#### [Material for the task]
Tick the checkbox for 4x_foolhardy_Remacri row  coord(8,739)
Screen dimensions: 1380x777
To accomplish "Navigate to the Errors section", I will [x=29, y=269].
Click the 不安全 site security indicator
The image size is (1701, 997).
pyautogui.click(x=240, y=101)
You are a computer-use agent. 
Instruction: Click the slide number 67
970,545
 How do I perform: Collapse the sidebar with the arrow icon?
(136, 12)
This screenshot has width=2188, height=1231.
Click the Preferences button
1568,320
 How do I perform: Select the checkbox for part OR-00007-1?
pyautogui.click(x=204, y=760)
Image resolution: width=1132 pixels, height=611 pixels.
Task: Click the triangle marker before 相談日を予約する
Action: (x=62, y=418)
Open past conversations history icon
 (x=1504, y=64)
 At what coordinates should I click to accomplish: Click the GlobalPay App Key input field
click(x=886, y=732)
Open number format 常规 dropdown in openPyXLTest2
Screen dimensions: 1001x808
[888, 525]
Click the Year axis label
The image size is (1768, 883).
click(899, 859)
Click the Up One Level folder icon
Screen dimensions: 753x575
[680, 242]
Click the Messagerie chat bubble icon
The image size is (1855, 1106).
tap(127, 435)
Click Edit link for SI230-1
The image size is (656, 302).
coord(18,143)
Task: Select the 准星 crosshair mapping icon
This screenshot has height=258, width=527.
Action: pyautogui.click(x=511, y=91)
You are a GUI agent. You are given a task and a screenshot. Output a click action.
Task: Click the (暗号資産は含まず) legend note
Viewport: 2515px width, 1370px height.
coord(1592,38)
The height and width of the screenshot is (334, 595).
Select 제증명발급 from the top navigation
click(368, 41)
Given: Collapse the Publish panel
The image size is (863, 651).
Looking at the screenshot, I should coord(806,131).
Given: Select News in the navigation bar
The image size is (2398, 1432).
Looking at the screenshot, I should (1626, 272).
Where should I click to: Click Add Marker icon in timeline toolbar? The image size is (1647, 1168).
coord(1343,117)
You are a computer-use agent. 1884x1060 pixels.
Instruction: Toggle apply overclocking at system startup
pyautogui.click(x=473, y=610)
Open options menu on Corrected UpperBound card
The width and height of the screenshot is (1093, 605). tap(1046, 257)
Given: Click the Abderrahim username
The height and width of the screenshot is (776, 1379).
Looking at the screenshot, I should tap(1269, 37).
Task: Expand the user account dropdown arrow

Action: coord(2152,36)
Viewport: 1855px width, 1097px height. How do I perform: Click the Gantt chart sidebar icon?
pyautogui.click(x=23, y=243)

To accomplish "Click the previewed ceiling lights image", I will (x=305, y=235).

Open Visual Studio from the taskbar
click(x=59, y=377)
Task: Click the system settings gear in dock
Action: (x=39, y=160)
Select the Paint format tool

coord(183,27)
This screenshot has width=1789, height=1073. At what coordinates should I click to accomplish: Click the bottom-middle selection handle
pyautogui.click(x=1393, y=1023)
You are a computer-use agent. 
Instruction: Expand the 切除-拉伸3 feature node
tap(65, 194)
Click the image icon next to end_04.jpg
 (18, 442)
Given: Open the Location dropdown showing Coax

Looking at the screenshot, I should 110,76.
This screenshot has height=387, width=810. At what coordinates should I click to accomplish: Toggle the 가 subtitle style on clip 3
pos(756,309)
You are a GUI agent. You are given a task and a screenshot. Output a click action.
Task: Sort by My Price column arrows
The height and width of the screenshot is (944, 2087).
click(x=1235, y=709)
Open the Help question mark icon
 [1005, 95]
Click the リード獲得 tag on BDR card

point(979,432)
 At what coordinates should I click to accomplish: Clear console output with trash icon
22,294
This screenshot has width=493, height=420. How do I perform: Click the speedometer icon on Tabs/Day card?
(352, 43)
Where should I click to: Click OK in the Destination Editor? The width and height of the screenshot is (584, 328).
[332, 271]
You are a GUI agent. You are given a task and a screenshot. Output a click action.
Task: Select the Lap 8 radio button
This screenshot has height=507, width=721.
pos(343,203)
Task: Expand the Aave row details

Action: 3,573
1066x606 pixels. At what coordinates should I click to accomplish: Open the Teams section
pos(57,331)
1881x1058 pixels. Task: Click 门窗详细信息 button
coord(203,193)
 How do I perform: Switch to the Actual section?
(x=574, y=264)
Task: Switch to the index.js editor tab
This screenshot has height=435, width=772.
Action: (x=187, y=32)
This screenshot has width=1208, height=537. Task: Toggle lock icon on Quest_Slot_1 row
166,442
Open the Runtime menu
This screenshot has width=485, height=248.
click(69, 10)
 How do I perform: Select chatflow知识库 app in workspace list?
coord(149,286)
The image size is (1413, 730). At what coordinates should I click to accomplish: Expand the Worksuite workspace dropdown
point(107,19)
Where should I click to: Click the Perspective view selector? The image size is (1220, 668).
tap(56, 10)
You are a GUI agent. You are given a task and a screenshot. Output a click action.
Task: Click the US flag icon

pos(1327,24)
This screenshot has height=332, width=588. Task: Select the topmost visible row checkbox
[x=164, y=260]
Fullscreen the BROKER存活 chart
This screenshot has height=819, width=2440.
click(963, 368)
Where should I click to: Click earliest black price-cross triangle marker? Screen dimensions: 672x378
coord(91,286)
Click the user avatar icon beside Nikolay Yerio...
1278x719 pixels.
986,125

#### [Problem statement]
Nothing but the lines from the start of the data above through the line with "Click the Messagerie chat bubble icon" should appear in your answer, copied exactly.

#### [Exercise result]
Tick the checkbox for 4x_foolhardy_Remacri row  coord(8,739)
Screen dimensions: 1380x777
To accomplish "Navigate to the Errors section", I will [x=29, y=269].
Click the 不安全 site security indicator
The image size is (1701, 997).
pyautogui.click(x=240, y=101)
You are a computer-use agent. 
Instruction: Click the slide number 67
970,545
 How do I perform: Collapse the sidebar with the arrow icon?
(136, 12)
This screenshot has width=2188, height=1231.
Click the Preferences button
1568,320
 How do I perform: Select the checkbox for part OR-00007-1?
pyautogui.click(x=204, y=760)
Image resolution: width=1132 pixels, height=611 pixels.
Task: Click the triangle marker before 相談日を予約する
Action: (x=62, y=418)
Open past conversations history icon
 (x=1504, y=64)
 At what coordinates should I click to accomplish: Click the GlobalPay App Key input field
click(x=886, y=732)
Open number format 常规 dropdown in openPyXLTest2
Screen dimensions: 1001x808
[888, 525]
Click the Year axis label
The image size is (1768, 883).
click(899, 859)
Click the Up One Level folder icon
Screen dimensions: 753x575
[680, 242]
Click the Messagerie chat bubble icon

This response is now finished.